I am taking you at your good word that you will reach out for help tomorrow. Life is very short, and you need to be there (not just alive, but HEALTHY physically and mentally) for yourself and your daughter. Good luck to you.
Anonymous
OP, I also have eating disorders. I've had the opposite experience as you. I wish I'd gotten pregnant and had my baby when I was 15 and this started. I went to a therapist for a couple of years, and we made a list of all my issues. The only one that could kill me was the ED, but she explained that treating the other issues that encouraged me to have the ED first would be best. We did that, and THEN treated what was left of the ED.

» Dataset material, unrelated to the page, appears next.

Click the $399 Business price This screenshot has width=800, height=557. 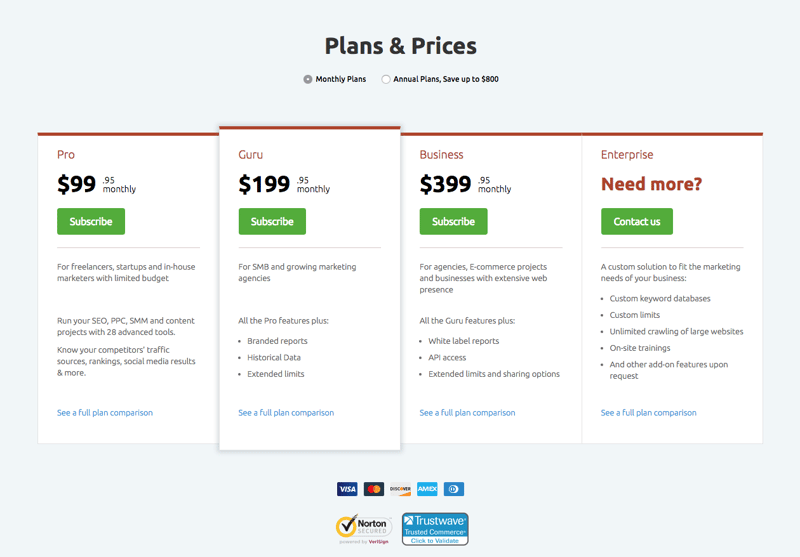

Looking at my DD and forcing myself to eat the way I hope she'll eat helps me a lot. Also, each time I nurse or pump, I eat or drink. Even if I'm drinking water, I'll put a slice of cucumber or strawberry in it, and then that will make it easy for me to eat a salad with cucumbers in it, or some fruit. Usually around mid-afternoon when I'm ready for a snack I'll review everything I've eaten so far throughout the day and see where I'm lacking in an effort to incorporate those foods into my afternoon snack and dinner.
Anonymous
OP here. I had a terrible night last night, fearing I was going to die in my sleep. I have been feeling increasingly dizzy/foggy/nauseous/just plain unwell over the past couple weeks, and last night was the worst it has been. I started having some strange muscle twitches and t occurred to me that this type of diet along with being the sole source of nutrition for another person could potentially leave me very deficient in some things like electrolytes, which really can cause sudden death. I really do want to be there for my daughter. I had no idea things were this bad. I will definitely be making some calls today.
Anonymous
Terry Schiavo died from anorexia--she had a heart attack after living on mostly ice tea and screwing up her electrolytes. Then she was a vegetable for years.
Anonymous
Glad to hear you made it through the night OP. Make the calls now.
Best to you.
Anonymous
OP, I'm right there with you and am so proud of you for getting help. FWIW, I breastfeed my child and am secretly pleased to be nearing in on 100 pounds at 5'4", which I know is unhealthy. I'm also eating 2200 calories a day, though, and am struggling with the prospect of gaining the weight back when I wean. Just know that you aren't alone...
Anonymous
This is such a selfish disease, it's really sad that you can't see beyond the disease OP, please access help immediately. Do you have a DH? Is he worried about your child?
Anonymous
Anonymous wrote:This is such a selfish disease, it's really sad that you can't see beyond the disease OP, please access help immediately. Do you have a DH? Is he worried about your child?

It's just me. Others have expressed concern but the baby is so big and healthy it is clear she is doing well.